Nie wiem po co nakręcono ten film, który się nie umywa do pierwowzoru. Film nie wzbudza emocji a główny bohater sympatii. Jednak w tym filmie da się znaleźć jasny przekaz dla oglądających wysłany przez zapatrzonych w siebie dumnych amerykanów. Mianowicie znamienne są słowa w scenie końcowej S.L. Jacksona, cytuję:
"...Niektórzy nawet myślą, że stosowanie dronów w obcych krajach świadczy o tym, że jesteśmy agresywnymi imperialistami, z którymi walczyli nasi przodkowie. Wam właśnie mówię: dość skamlenia:Ameryka jest i będzie najwspanialszym państwem na ziemi..."
Jakieś pytania?
Dlatego ja dałem 7 za tę ironiczną końcówkę. Wiesz co to ironia albo sarkazm? O to chodziło autorom filmu... A podobno to film dal idiotów haha..
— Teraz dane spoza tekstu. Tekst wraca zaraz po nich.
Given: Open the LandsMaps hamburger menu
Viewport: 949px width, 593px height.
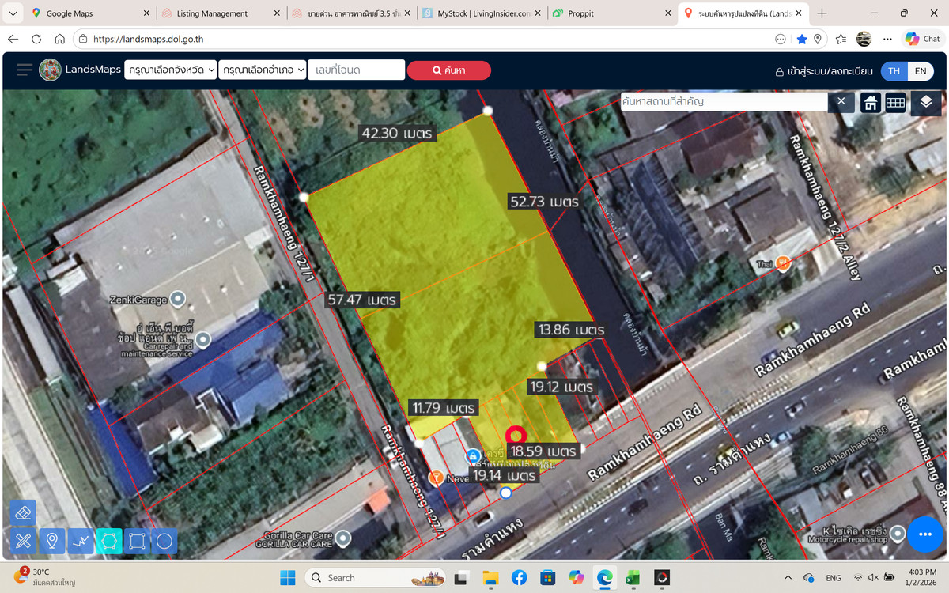Looking at the screenshot, I should [24, 70].
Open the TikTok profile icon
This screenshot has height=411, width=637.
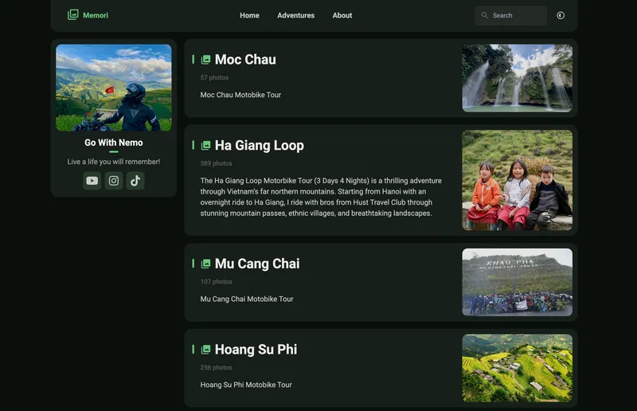pyautogui.click(x=135, y=181)
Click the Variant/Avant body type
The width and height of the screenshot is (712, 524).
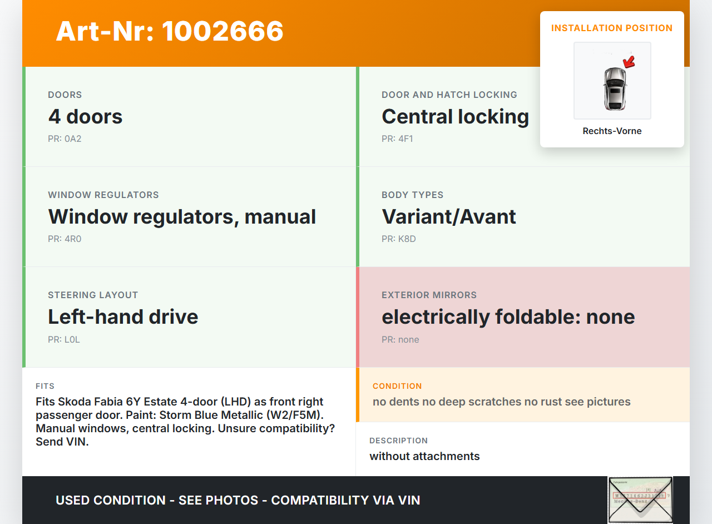click(x=449, y=217)
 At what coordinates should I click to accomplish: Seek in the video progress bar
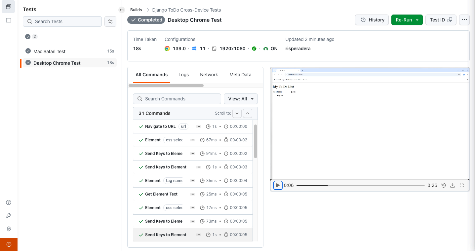tap(360, 185)
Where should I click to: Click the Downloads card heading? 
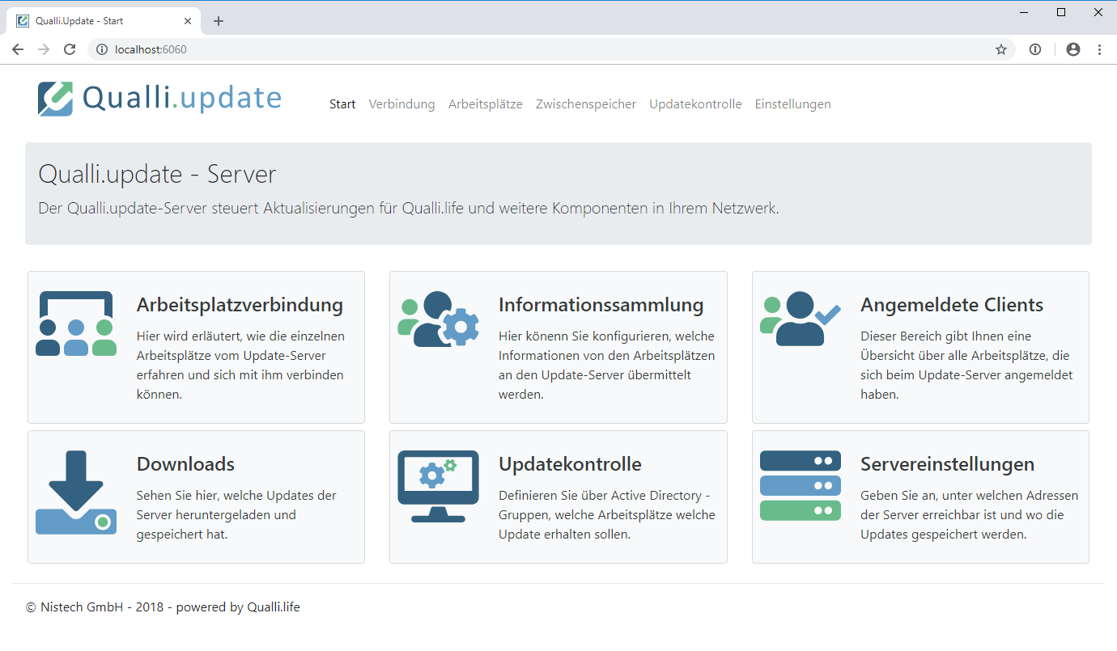pos(185,464)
No i dlatego tak rzadko dodaje jakiekolwiek komentarze na forach internetowych. Wrzucając jakiś temat i rozpoczynając w ten sposób rozmowę. Dla jednych może niezrozumiałą, może kontrowersyjną...Trudno jest się doczekać merytorycznej dyskusji, ścierania się argumentów. Najszybciej można się doczekać obraźliwych epitetów, nasłuchać się czegoś o własnej rodzinie itp.
Właśnie wyżej wpisany autor utwierdził mnie w przekonaniu aby jednak nie próbować dyskusji z ludźmi w internecie i zakończę ten wpis aforyzmem mojego ulubionego pisarza:
" ...Nie wiedziałem, że na świecie jest tylu idiotów, dopóki nie poznałem internetu..."
Powodzenia wszystkim trollom, hejterom itp.
Czytając twoje wypociny również przypomniałem sobie znamienną wypowiedź Stanisława Lema. Bystrością naprawdę nie grzeszysz. Pytań brak :)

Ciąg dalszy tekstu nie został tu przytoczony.